Ruang kotak penuh dengan lembar-lembar menyedihkan yang menjadi saksi, bahwa dia ingin hidup namun merasakannya begitu sulit. Entah lubang apa yang ia rasakan, tapi untuk bernapas saja, dia butuh tarikan terpanjang agar terasa. Ia tidak ingin lari dengan minuman-minuman penghilang lara, yang ia inginkan hanya pelukan pada pundak ringkihnya. Entah sudah berapa lama ia merindu, sejenak mereda dari segala kekalutan kepala kecilnya

Ibu
Di dalam rumah yang tuannya bukan dia, ia masih berperang melawan dirinya. Dengan segala masa lalu yang menjadi jangkar penahan segala luka, pun bersama masa depan yang sepertinya penuh dengan ketidakpastian. Piala-piala terpajang, namun lukanya sama banyak. Persetan dengan menjadi terbaik, hidupnya penuh dengan ekspektasi menumpuk yang kini membuatnya tidak mengenal siapa sebenarnya dia. Muka mana yang ia punya, karena sudah ditumpuk topeng-topeng senyum yang ia buat. Aku yang mana? Mana yang harus kukenalkan pada dunia? Dunia mana yang berbaik hati menerimaku? Aku yang mana yang kau sukai?

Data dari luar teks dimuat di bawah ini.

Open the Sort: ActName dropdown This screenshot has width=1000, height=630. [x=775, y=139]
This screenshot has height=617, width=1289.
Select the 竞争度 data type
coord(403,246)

Sukakah kamu pada dunia penuh abu yang kubangun? Terbangun dengan muka mendung, gairah dibawa mimpi semalam. Malam-malam di mana dia berharap tak selamat, meski hati kecilnya berdoa esok hari masih menyapa mentari. Matahari yang kemudian tertawa mengejek, ada satu manusia yang tetap bertahan. Tahan banting dengan hati yang tak tahu siapa yang menjaganya

Ibu...
Kalau saya menyerah sekarang, apakah aku masih anak terbaikmu? Apakah nisanku kau rimbunkan dengan pepohonan atau terserang lumut hingga tak bernama? Apakah tempatku bersemayan ramai oleh doa, atau sepi yang membuatku termenung menunggu disapa? Apakah persegi yang menyempit ini lebih baik daripada kosan di pinggiran Jakarta yang menjadi saksi aku terus-terusan ingin menyerah dari sedihku?

Ibu
Aku mau pulang. Tapi sepertinya, jalannya sudah tak kuhafal. 


// catatan dalam kos, tempat bernaung bersama sunyi.